[Python-Dev] Re: Proper tail recursion

Chris King colanderman at gmail.com
Fri Jul 16 20:11:24 CEST 2004


On Fri, 16 Jul 2004 10:45:38 -0700, Josiah Carlson <jcarlson at uci.edu> wrote:
> 
> On Fri, 16 Jul 2004 09:23:15 -0400, Chris King <colanderman at gmail.com> wrote:
> 
> > I thought of doing RLE tracebacks, but compression fails in the case
> > of cooperative recursive calls.  I think perhaps along with the
> > sys.setrecursionlimit(None) option you suggest, developers should be
> > allowed to turn recursive tracebacks off entirely in the case of
> > cooperative recursive calls.
> 
> They already can by writing your own sys.excepthook callable. I think
> the following would be sufficient for removing tracebacks...
> 
> def myexcepthook(type, value, traceback):
>     print >>sys.stderr, "Exception:", type.__name__, ":", value

I wasn't clear enough -- by "turn off" I meant "throw out"; redefining
sys.excepthook will still store them (and thus take up memory).

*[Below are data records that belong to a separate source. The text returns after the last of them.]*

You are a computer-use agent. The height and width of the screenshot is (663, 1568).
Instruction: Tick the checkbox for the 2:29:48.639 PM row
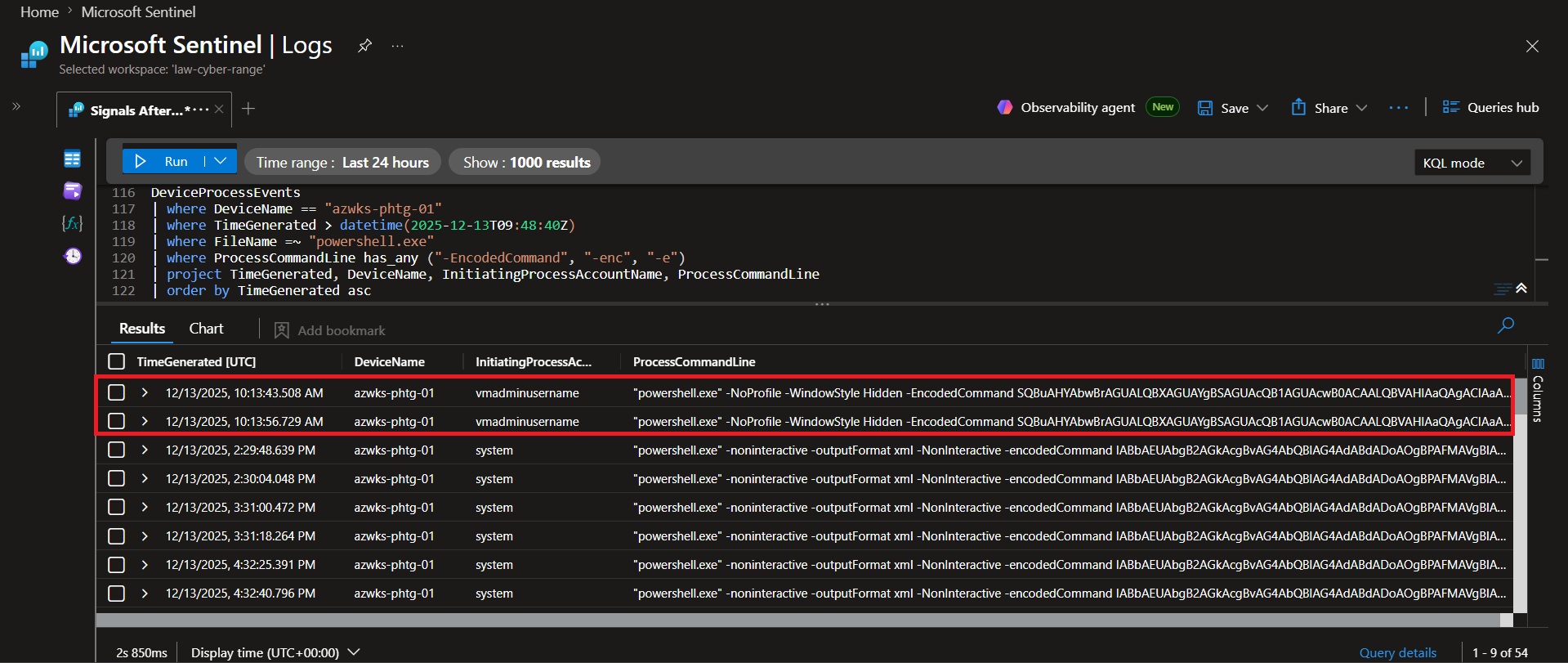pos(117,450)
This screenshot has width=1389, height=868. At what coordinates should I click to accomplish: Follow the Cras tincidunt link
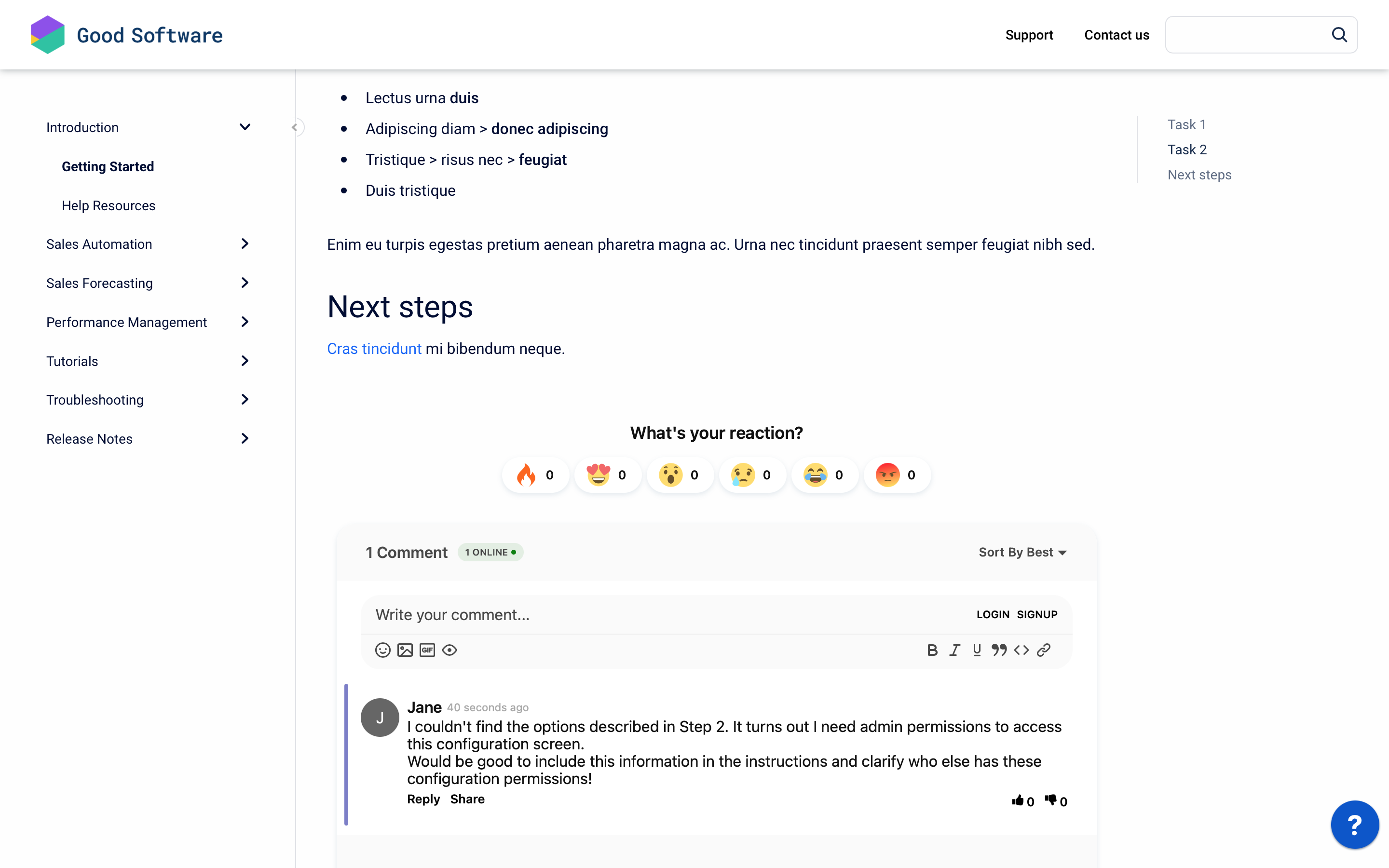point(374,349)
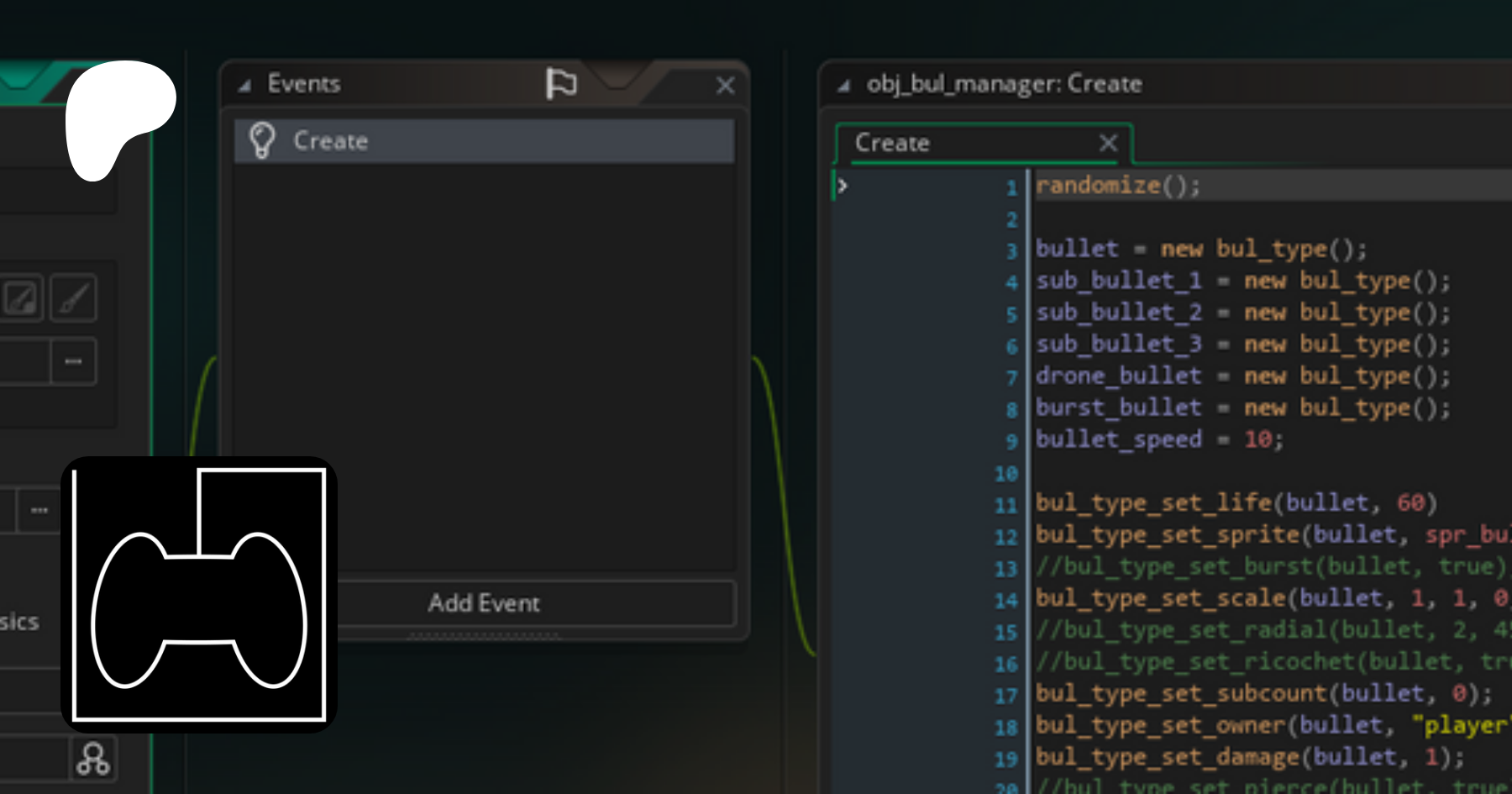Open collision mask ellipsis button

click(x=39, y=510)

The problem isn't whether or not tracebacks should be cut -- it's
whether huge lists of recursively entered stack frames should be kept
around.  If they are kept (a necessity for a proper traceback),
optimizing tail calls is almost worthless; indeed, it would be
entirely worthless in Stackless, which already allocates frames from
the heap.

> IMO it shouldn't be only about tail-call optimizations.  Andrew Koenig
> suggested that frames be allocated from the heap, which if it is
> possible (is there anything that gets executed directly by the processor
> so we have to worry about processors supporting NX?), seems to remove
> the C stack limit.

The stack limit isn't the problem (it's very large, as far as I can
tell).  The memory used by holding onto stack frames that have no use
other than in tracebacks is the problem.

> In the case of tail-calls, more optimizations could be done (optionally),
> to remove the overhead on tail calls (also removing information
> containing tracebacks), but the user should be warned that while it
> would reduce memory usage, all they get from the traceback are lines are
> like so:
> ***recursive tail call frames removed as requested***

This is exactly what the current patch does (minus the warning
message): it removes the memory overhead by tossing out extraneous
stack frames, at the cost of the availability of proper traceback
information.  Adding a warning would be trivial.